▶ **Supplied records**
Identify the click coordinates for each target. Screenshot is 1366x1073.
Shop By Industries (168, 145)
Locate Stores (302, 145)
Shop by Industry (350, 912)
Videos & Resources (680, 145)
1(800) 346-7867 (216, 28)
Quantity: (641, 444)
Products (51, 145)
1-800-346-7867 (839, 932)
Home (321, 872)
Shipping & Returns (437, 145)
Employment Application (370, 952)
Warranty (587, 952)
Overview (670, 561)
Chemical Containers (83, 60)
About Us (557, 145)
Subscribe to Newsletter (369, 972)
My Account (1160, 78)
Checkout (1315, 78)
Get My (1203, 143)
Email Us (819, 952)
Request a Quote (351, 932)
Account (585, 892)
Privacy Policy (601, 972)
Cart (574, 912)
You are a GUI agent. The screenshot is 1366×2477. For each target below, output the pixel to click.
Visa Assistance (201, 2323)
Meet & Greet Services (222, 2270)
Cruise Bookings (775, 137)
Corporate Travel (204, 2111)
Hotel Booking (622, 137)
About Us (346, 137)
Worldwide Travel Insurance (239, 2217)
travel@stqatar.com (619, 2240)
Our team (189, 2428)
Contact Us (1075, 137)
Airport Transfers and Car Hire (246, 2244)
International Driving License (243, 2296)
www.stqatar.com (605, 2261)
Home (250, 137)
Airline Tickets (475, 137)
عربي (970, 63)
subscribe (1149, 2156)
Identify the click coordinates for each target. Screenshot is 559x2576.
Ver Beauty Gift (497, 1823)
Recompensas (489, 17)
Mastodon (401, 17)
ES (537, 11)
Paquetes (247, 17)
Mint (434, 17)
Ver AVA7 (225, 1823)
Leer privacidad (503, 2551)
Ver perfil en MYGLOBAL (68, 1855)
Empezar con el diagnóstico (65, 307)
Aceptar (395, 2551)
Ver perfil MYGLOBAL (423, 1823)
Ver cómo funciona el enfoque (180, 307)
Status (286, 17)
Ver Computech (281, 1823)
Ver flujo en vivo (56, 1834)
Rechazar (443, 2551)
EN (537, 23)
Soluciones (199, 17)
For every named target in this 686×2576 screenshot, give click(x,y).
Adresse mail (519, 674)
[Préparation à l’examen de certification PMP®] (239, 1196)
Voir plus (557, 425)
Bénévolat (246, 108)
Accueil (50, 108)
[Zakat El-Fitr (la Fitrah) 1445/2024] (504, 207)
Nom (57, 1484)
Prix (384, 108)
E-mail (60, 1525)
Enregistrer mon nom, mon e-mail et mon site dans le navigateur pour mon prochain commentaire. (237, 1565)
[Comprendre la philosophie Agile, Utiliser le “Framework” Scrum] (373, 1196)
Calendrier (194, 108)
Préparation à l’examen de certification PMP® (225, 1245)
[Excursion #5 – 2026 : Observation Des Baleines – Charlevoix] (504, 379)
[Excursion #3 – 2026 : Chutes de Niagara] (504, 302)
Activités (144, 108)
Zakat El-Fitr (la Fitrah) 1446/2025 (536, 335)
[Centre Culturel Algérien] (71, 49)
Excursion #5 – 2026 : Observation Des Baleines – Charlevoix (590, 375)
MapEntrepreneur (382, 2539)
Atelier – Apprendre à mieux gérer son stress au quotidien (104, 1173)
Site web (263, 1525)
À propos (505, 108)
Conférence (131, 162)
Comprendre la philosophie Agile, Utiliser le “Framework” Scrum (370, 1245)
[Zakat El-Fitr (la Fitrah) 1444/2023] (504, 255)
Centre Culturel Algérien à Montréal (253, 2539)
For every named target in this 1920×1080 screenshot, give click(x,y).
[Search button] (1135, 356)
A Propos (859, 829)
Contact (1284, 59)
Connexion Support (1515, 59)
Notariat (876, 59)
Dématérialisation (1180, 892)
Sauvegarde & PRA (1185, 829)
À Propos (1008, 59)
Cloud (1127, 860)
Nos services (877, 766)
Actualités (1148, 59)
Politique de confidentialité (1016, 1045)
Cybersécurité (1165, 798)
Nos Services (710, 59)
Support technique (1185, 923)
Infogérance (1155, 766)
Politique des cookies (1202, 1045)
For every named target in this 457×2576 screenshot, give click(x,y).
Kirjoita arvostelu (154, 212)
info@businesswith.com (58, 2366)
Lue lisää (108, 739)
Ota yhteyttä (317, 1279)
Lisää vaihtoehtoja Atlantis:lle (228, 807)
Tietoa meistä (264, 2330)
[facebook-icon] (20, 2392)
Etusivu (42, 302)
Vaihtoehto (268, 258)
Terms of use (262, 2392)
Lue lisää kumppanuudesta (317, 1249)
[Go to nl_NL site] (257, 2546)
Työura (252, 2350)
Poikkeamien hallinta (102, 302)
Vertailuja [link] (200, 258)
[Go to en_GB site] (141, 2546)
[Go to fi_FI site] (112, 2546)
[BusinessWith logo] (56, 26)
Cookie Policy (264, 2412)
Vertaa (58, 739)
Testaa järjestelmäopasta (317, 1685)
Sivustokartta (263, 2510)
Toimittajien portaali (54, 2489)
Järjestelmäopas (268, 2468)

▶ **Assignment**
All of the data above should be output exactly.

▶ **Output of the exercise**
Identify the click coordinates for each target. Screenshot is 1366x1073.
Shop By Industries (168, 145)
Locate Stores (302, 145)
Shop by Industry (350, 912)
Videos & Resources (680, 145)
1(800) 346-7867 (216, 28)
Quantity: (641, 444)
Products (51, 145)
1-800-346-7867 (839, 932)
Home (321, 872)
Shipping & Returns (437, 145)
Employment Application (370, 952)
Warranty (587, 952)
Overview (670, 561)
Chemical Containers (83, 60)
About Us (557, 145)
Subscribe to Newsletter (369, 972)
My Account (1160, 78)
Checkout (1315, 78)
Get My (1203, 143)
Email Us (819, 952)
Request a Quote (351, 932)
Account (585, 892)
Privacy Policy (601, 972)
Cart (574, 912)
You are a GUI agent. The screenshot is 1366×2477. For each target below, output the pixel to click.
Visa Assistance (201, 2323)
Meet & Greet Services (222, 2270)
Cruise Bookings (775, 137)
Corporate Travel (204, 2111)
Hotel Booking (622, 137)
About Us (346, 137)
Worldwide Travel Insurance (239, 2217)
travel@stqatar.com (619, 2240)
Our team (189, 2428)
Contact Us (1075, 137)
Airport Transfers and Car Hire (246, 2244)
International Driving License (243, 2296)
www.stqatar.com (605, 2261)
Home (250, 137)
Airline Tickets (475, 137)
عربي (970, 63)
subscribe (1149, 2156)
Identify the click coordinates for each target. Screenshot is 559x2576.
Ver Beauty Gift (497, 1823)
Recompensas (489, 17)
Mastodon (401, 17)
ES (537, 11)
Paquetes (247, 17)
Mint (434, 17)
Ver AVA7 (225, 1823)
Leer privacidad (503, 2551)
Ver perfil en MYGLOBAL (68, 1855)
Empezar con el diagnóstico (65, 307)
Aceptar (395, 2551)
Ver perfil MYGLOBAL (423, 1823)
Ver cómo funciona el enfoque (180, 307)
Status (286, 17)
Ver Computech (281, 1823)
Ver flujo en vivo (56, 1834)
Rechazar (443, 2551)
EN (537, 23)
Soluciones (199, 17)
For every named target in this 686×2576 screenshot, give click(x,y).
Adresse mail (519, 674)
[Préparation à l’examen de certification PMP®] (239, 1196)
Voir plus (557, 425)
Bénévolat (246, 108)
Accueil (50, 108)
[Zakat El-Fitr (la Fitrah) 1445/2024] (504, 207)
Nom (57, 1484)
Prix (384, 108)
E-mail (60, 1525)
Enregistrer mon nom, mon e-mail et mon site dans le navigateur pour mon prochain commentaire. (237, 1565)
[Comprendre la philosophie Agile, Utiliser le “Framework” Scrum] (373, 1196)
Calendrier (194, 108)
Préparation à l’examen de certification PMP® (225, 1245)
[Excursion #5 – 2026 : Observation Des Baleines – Charlevoix] (504, 379)
[Excursion #3 – 2026 : Chutes de Niagara] (504, 302)
Activités (144, 108)
Zakat El-Fitr (la Fitrah) 1446/2025 (536, 335)
[Centre Culturel Algérien] (71, 49)
Excursion #5 – 2026 : Observation Des Baleines – Charlevoix (590, 375)
MapEntrepreneur (382, 2539)
Atelier – Apprendre à mieux gérer son stress au quotidien (104, 1173)
Site web (263, 1525)
À propos (505, 108)
Conférence (131, 162)
Comprendre la philosophie Agile, Utiliser le “Framework” Scrum (370, 1245)
[Zakat El-Fitr (la Fitrah) 1444/2023] (504, 255)
Centre Culturel Algérien à Montréal (253, 2539)
For every named target in this 1920×1080 screenshot, give click(x,y).
[Search button] (1135, 356)
A Propos (859, 829)
Contact (1284, 59)
Connexion Support (1515, 59)
Notariat (876, 59)
Dématérialisation (1180, 892)
Sauvegarde & PRA (1185, 829)
À Propos (1008, 59)
Cloud (1127, 860)
Nos services (877, 766)
Actualités (1148, 59)
Politique de confidentialité (1016, 1045)
Cybersécurité (1165, 798)
Nos Services (710, 59)
Support technique (1185, 923)
Infogérance (1155, 766)
Politique des cookies (1202, 1045)
For every named target in this 457×2576 screenshot, give click(x,y).
Kirjoita arvostelu (154, 212)
info@businesswith.com (58, 2366)
Lue lisää (108, 739)
Ota yhteyttä (317, 1279)
Lisää vaihtoehtoja Atlantis:lle (228, 807)
Tietoa meistä (264, 2330)
[facebook-icon] (20, 2392)
Etusivu (42, 302)
Vaihtoehto (268, 258)
Terms of use (262, 2392)
Lue lisää kumppanuudesta (317, 1249)
[Go to nl_NL site] (257, 2546)
Työura (252, 2350)
Poikkeamien hallinta (102, 302)
Vertailuja [link] (200, 258)
[Go to en_GB site] (141, 2546)
[Go to fi_FI site] (112, 2546)
[BusinessWith logo] (56, 26)
Cookie Policy (264, 2412)
Vertaa (58, 739)
Testaa järjestelmäopasta (317, 1685)
Sivustokartta (263, 2510)
Toimittajien portaali (54, 2489)
Järjestelmäopas (268, 2468)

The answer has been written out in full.